* [TASK PROMPT]: List all lines of the data containing the word "agent".

[Records from a collection]
======

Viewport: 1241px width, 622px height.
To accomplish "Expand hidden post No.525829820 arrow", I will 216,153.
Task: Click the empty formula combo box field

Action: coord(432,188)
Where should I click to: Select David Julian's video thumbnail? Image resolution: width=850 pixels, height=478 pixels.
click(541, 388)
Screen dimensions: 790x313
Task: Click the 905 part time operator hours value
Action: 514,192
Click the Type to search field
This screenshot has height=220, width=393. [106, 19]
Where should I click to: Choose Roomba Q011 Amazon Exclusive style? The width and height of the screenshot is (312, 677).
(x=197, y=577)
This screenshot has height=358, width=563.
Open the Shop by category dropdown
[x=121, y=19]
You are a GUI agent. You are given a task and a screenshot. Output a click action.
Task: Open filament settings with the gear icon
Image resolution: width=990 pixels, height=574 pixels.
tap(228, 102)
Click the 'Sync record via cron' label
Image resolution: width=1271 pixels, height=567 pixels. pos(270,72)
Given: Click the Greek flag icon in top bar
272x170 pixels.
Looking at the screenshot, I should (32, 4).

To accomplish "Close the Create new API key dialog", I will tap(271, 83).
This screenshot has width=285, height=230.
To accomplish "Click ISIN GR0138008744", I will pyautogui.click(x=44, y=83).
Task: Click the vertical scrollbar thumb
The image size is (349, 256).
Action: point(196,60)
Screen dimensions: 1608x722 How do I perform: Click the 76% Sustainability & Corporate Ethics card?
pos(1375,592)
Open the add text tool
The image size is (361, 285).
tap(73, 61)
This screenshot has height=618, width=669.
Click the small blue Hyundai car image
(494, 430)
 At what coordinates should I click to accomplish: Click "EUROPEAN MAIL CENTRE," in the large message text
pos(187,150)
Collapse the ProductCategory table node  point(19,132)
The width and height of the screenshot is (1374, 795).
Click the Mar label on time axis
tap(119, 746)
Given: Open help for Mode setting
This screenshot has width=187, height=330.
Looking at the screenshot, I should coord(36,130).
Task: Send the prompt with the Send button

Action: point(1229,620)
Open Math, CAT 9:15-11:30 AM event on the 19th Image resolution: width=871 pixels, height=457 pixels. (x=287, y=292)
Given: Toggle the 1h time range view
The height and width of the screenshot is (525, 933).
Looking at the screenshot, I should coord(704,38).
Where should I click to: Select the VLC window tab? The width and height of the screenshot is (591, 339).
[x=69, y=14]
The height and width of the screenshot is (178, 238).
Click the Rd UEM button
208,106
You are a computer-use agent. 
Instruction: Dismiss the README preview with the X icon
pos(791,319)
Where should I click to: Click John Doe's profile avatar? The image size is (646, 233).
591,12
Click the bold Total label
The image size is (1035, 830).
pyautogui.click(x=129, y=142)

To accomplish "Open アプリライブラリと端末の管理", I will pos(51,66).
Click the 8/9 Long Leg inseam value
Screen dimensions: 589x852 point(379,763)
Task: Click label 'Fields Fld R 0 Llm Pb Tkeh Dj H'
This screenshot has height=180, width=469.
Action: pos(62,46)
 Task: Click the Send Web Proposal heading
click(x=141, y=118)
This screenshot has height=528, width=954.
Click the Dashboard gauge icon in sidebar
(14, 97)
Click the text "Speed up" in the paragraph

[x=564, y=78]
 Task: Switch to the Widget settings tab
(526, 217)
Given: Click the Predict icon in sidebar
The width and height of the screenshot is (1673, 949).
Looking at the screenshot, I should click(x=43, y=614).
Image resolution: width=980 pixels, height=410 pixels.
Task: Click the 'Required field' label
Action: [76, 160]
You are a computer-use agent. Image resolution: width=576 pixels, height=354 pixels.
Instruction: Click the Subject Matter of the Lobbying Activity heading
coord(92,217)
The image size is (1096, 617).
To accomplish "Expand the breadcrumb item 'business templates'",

======

* [FINAL ANSWER]:
You are a GUI agent. You are given a task and a screenshot. Output a click action.
You are a computer-use agent. 
You are a computer-use agent. Image resolution: width=576 pixels, height=354 pixels.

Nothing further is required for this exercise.